Ao consumo destas substâncias associam-se efeitos secundários de gravidade variável, alguns dos quais muito importantes e banalizados e/ou desconhecidos pelos utilizadores.
Introdução
A partir da década de 50 alguns atletas profissionais começaram a usar anabolizantes no sentido de potenciar os seus resultados desportivos; nas décadas seguintes o consumo alastrou-se para atletas amadores mas, nos últimos anos, tal generalizou-se preocupantemente para a população em geral (sobretudo no sexo masculino, mas não só), motivada por uma imagem mais elegante e musculada, amplamente patrocinada pelos mass media como equivalente a beleza, atratividade sexual, poder e competência.
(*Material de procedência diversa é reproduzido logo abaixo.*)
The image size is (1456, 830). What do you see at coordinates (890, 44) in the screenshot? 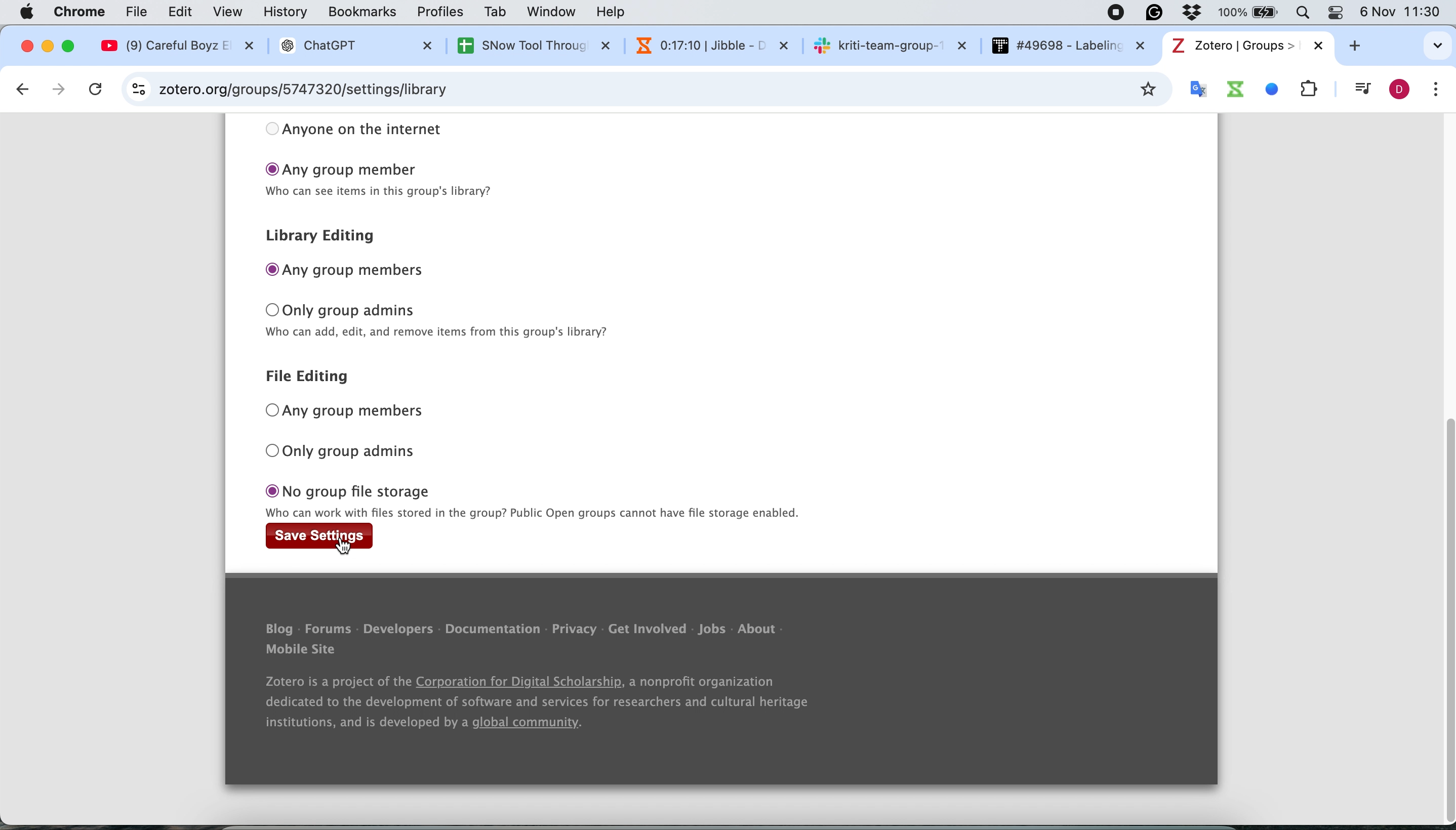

Aliás, basta entrar em alguns ginásios e constatar as dimensões dos clientes para perceber o consumo maciço e contínuo que existe em alguns locais, mesmo apesar das consequências nefastas imediatas potencialmente ignoradas pelos próprios devido à motivação extrema para atingir os objetivos propostos. Contudo, o consumo destas substâncias associa-se a consequências significativas para a saúde.
Pretendeu-se então com esta revisão bibliográfica fornecer um resumo dos dados mais pertinentes e recentemente publicados sobre esta temática.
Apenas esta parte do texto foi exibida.